» **Instructions for the task**
Could you retype only the lines from the one containing "Instruction: Open the" through the final line of the entries, both included, skipping any images?

» **Information provided**
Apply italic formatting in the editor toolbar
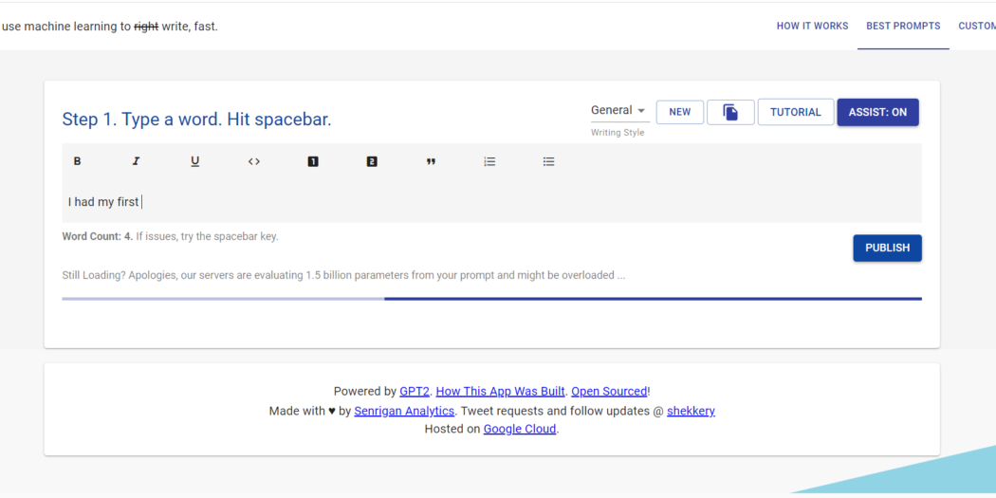 coord(136,162)

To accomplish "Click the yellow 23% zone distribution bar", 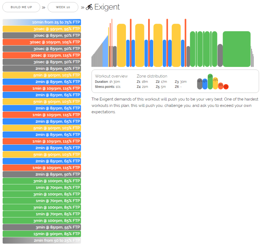I will tap(215, 83).
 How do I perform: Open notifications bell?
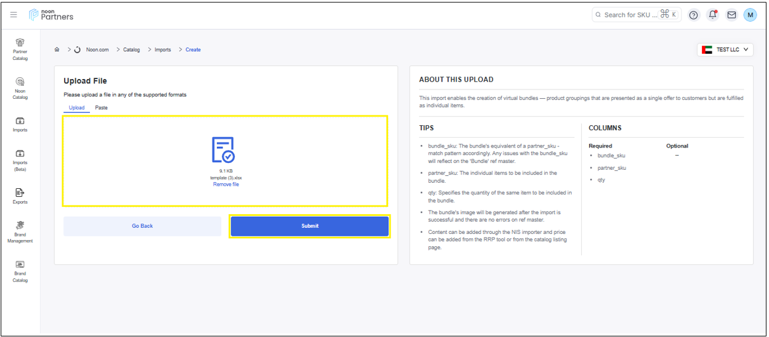point(712,15)
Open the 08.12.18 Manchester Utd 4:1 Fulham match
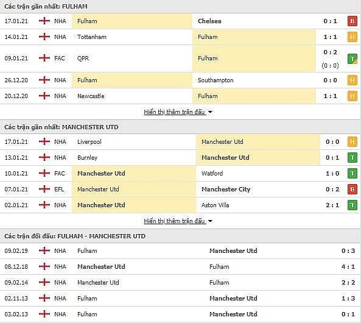361x323 pixels. coord(180,266)
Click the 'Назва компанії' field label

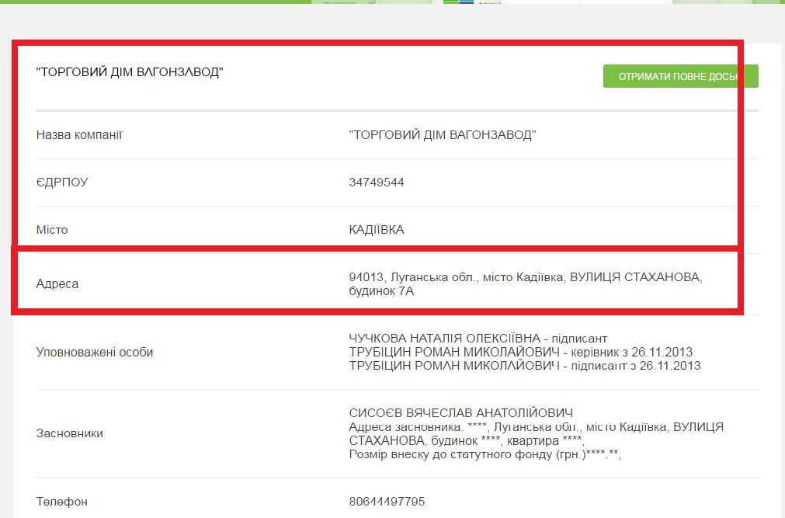point(79,135)
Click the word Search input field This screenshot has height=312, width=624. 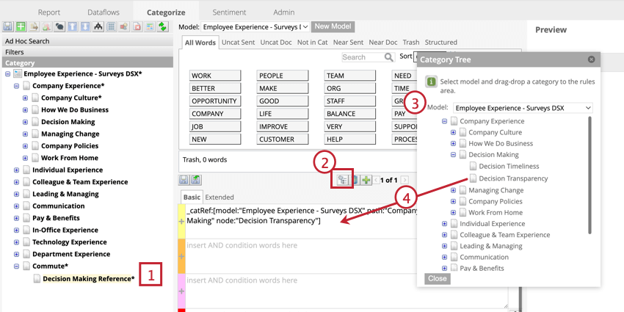click(363, 57)
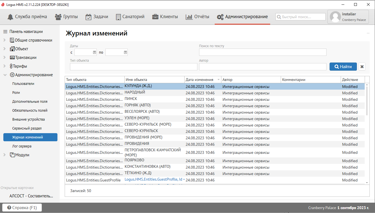This screenshot has width=375, height=213.
Task: Open the GuestProfile entity link
Action: [153, 180]
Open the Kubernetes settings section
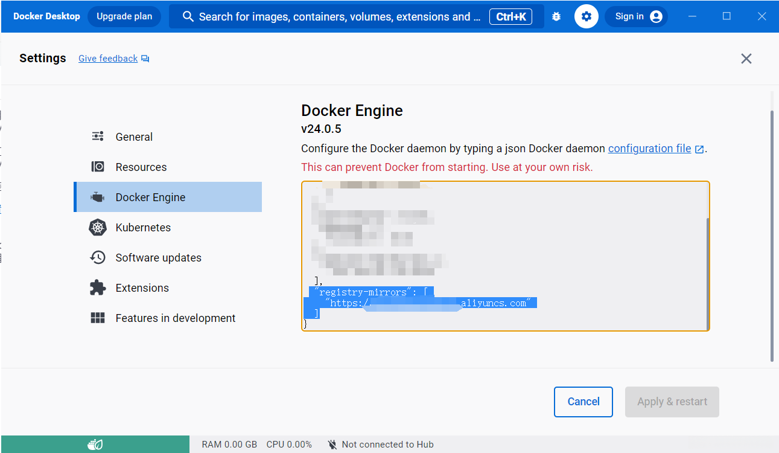This screenshot has width=779, height=453. (x=143, y=228)
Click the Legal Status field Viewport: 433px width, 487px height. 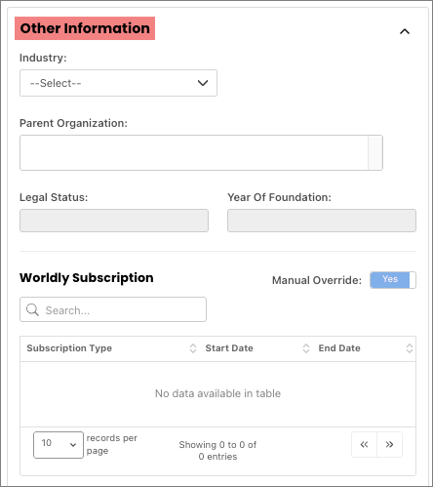coord(114,221)
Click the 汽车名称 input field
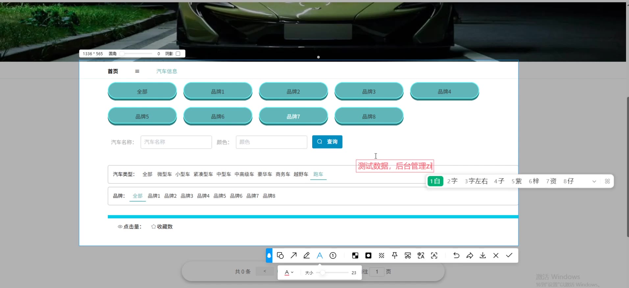Viewport: 629px width, 288px height. coord(176,142)
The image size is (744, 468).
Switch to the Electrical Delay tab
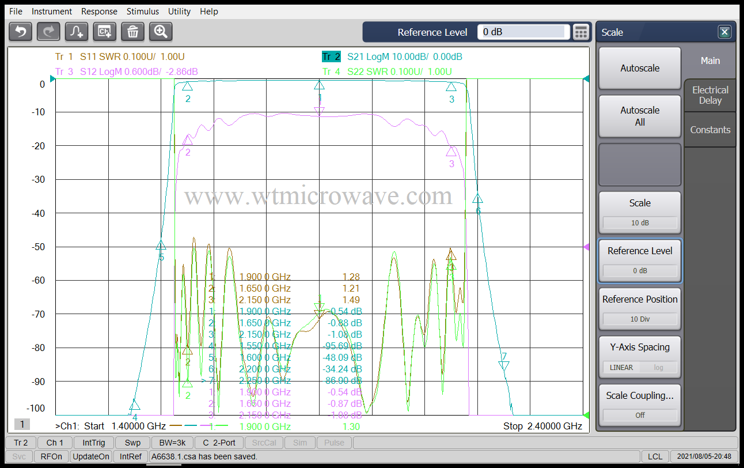(710, 95)
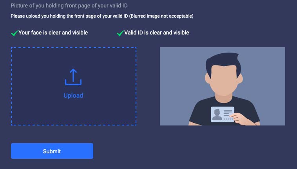Click the 'Valid ID is clear and visible' text

pyautogui.click(x=157, y=33)
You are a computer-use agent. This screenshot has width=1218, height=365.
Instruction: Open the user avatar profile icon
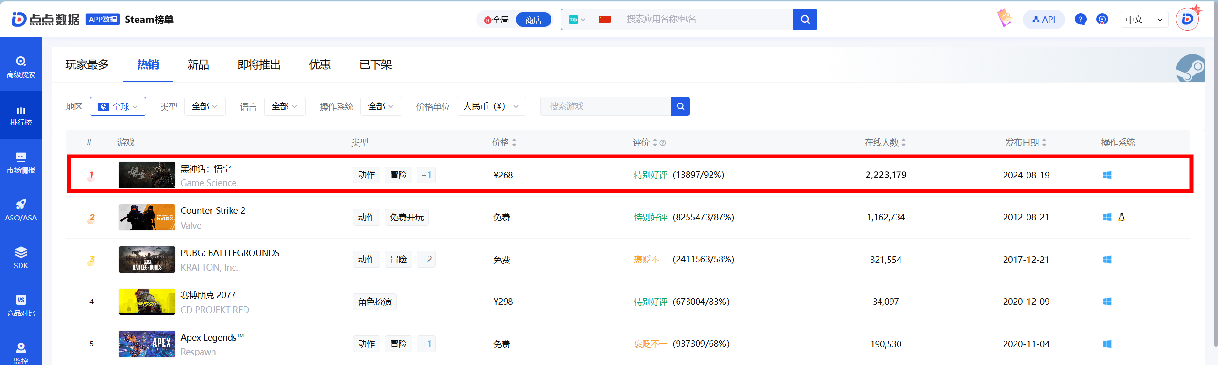(1187, 20)
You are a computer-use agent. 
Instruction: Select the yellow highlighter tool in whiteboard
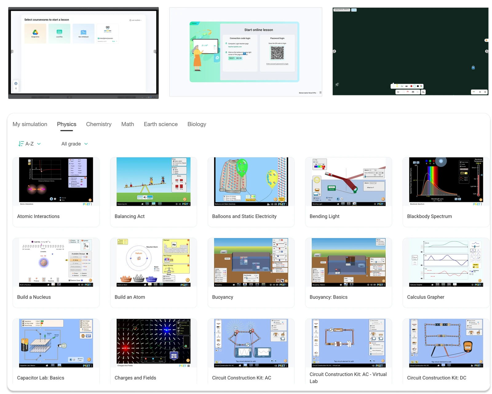[x=397, y=86]
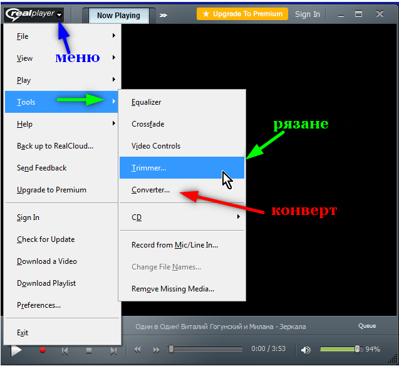Switch to the Now Playing tab

point(118,15)
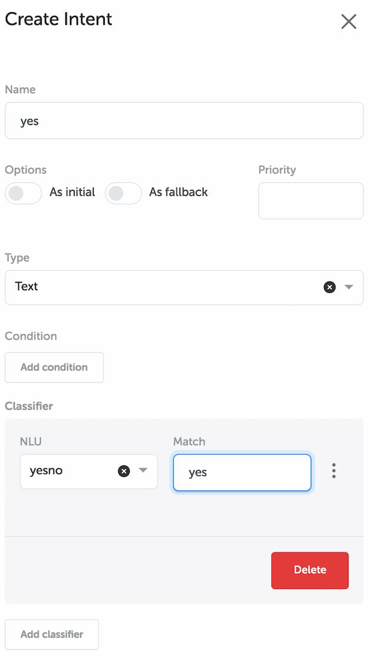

» **Completed exercise**
Instruction: Open the user avatar profile icon
(1187, 20)
You are a computer-use agent. 
Instruction: Select the yellow highlighter tool in whiteboard
[x=397, y=86]
Switch to the Now Playing tab

point(118,15)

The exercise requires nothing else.